He dipped his head to nose the curly hair between her legs. He licked between the folds, slow and long, and she let out a half cry, half sob and gripped his hair tighter. He grabbed a hold of her hips to steady her and then tasted her again. She was wet already, and he licked her again and then sucked a bit. He had to hold her hips tighter against her writhing. He kept licking and sucking her, pushed his tongue inside her and listened to her breaths becoming ragged, mixed with low moans. His erection was almost painful, straining his pants, but he ignored it and kept going until she pulled his hair more forceful, clearly indicating he should stop. Here eyes were glassy and her hair a glorious mess on the pillow, and she only barely managed to speak. “Steve,” she breathed and it was the most beautiful sound, to hear her speak his name when he had made her come undone like this. “Please, I need.”

She couldn’t find the words but tugged him up, and slipped her hands down to open his pants. Even over fabric her touch nearly made him see stars, and he buried his face at the crook of her neck, smelling the mix of her perfume and skin. She got the fastenings undone and pushed both his slacks and underpants down, and he paused only to fish out the condom from his pocket before shedding them off completely.

He rolled the condom on and then let her pull him close again, pausing to hover over her. Her eyes were a bit clearer now, full of trust when she said, “I’ve never actually done this. But. I want you to.”

He dipped his head down to kiss her and ran his hand over her shoulder and down, brushing her nipple while he lined up between her legs. She lifted her knees, and he pushed inside her, slowly and gently, feeling a bit of resistance and then easily seating himself. She let out a cry that was mix of mostly pleasure and a little bit of pain, and he paused to let her breathe. She wrapped her legs behind his back and told, “Move,” and he did as she commanded.

He set a steady pace, and then just let himself be lost in sensation. There were her hitched breaths and moans mixed with his own, her hands digging at his back, legs clasped around his hips, and her wet warmth around him, slick and welcoming. He kissed her again and then picked up speed, aware of her breathing becoming more ragged and then a cry and the roll of her hips, her sudden tightening around him and it only took a few more thrusts to set him over the edge. 

For a moment he lay there, almost collapsed over her, listening her breathing become even again, and feeling her hands still on his back, now running gently over his skin. Then he pulled away, took the condom off and gathered her on top of him. They fell asleep like that.

Afterwards everything was different, how could it not be, but not in a bad way. It was never awkward, nor did it affect their work. It actually made things less complicated, more settled. They didn’t have sex often even when they were at the same place; Steve knew Peggy had many hurdles in her way, and getting involved with him would just create more.

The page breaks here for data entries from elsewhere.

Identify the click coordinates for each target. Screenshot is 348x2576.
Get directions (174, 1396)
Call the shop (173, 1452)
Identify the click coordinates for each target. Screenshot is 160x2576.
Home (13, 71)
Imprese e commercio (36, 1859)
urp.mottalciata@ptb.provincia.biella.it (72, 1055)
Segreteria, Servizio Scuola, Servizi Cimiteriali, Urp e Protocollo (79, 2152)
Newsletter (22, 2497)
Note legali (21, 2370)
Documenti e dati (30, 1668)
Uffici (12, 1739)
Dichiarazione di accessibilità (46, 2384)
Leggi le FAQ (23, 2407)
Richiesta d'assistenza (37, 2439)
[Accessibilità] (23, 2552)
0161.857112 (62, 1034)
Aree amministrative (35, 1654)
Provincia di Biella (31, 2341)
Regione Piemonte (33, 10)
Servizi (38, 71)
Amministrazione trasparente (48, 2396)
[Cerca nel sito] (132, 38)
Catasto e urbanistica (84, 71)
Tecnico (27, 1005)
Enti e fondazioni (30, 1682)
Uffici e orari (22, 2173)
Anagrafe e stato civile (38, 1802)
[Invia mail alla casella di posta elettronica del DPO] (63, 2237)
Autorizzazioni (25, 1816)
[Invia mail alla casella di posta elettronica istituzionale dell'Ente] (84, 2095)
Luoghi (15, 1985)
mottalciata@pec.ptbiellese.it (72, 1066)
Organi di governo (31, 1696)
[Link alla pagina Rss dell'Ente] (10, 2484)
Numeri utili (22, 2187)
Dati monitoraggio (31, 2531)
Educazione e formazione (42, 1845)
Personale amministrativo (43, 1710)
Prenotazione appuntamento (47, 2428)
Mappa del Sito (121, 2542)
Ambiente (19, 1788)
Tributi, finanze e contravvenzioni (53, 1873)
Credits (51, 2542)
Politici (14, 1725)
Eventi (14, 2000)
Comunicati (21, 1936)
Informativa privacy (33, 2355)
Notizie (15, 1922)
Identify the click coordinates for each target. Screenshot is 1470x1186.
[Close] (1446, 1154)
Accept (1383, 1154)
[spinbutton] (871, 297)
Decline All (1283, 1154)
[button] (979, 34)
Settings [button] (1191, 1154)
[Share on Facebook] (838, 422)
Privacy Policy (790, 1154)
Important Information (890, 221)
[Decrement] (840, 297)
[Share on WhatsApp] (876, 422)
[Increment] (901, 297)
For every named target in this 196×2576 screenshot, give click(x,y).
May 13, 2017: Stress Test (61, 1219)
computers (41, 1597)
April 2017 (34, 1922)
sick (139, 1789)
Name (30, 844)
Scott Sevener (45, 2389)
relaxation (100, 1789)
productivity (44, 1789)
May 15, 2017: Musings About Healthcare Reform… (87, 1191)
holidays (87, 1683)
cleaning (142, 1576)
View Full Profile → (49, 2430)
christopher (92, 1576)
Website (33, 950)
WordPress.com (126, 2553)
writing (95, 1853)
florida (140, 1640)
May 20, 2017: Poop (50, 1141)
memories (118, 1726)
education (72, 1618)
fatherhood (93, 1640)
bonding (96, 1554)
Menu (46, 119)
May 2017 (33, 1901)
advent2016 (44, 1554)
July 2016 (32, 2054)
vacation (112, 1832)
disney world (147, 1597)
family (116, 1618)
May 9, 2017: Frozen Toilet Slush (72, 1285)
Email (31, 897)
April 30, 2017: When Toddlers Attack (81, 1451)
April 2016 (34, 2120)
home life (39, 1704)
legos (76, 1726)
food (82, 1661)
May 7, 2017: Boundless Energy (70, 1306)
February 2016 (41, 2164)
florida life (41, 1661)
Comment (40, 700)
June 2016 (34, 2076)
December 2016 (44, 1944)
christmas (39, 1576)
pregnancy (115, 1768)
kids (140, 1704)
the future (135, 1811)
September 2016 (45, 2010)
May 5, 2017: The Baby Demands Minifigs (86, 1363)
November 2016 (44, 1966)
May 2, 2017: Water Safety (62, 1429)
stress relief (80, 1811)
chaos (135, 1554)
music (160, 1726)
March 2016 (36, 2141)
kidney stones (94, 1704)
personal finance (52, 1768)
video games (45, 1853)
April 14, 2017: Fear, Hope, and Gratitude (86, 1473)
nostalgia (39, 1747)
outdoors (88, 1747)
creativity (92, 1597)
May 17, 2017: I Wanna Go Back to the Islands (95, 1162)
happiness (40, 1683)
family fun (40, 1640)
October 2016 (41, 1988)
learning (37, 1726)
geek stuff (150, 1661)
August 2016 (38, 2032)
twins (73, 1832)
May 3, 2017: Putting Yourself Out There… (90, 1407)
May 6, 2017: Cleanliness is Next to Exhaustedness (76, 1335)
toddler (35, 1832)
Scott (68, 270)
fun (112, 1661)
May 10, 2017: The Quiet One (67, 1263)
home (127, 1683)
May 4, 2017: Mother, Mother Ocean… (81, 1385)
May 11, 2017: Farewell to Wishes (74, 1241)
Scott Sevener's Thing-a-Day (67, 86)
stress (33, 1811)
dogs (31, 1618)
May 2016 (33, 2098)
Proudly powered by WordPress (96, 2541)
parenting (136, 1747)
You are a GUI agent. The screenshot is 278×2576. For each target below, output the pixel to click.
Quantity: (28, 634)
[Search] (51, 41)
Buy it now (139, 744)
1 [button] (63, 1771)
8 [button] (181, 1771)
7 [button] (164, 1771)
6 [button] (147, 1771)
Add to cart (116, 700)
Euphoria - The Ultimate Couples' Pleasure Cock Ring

They were careful and kept quiet, although Steve was reasonably sure there were some people that knew, Stark for example, but they didn’t seem to care. Bucky of course knew, like he knew pretty much everything about Steve. The next day he’d caught Steve at lunch and hadn’t said anything, just elbowed him on the side and waggled his eyebrows, and Steve had felt the tips of his ears heat up. That had been it, and after they’d gone to train and talk the mission that was still terrible, and nothing had been different between them.

The moments he and Peggy got together were rare, and he relished each time they were able to lock the door behind them. Sometimes they were both driven by need and it was fast and sloppy, sometimes they took their time. Steve loved to find new places on her body that made her breath hitch in a particular way, loved how she fast became as certain and assertive behind closed doors as she was about her job. Didn’t matter what they did, whether she told him exactly what she wanted or pushed him down on the bed and took him into her mouth.

His favorite moments were when they had enough time to actually sleep together afterwards, to settle and cool down without hurry, to relax and listen to her breathing.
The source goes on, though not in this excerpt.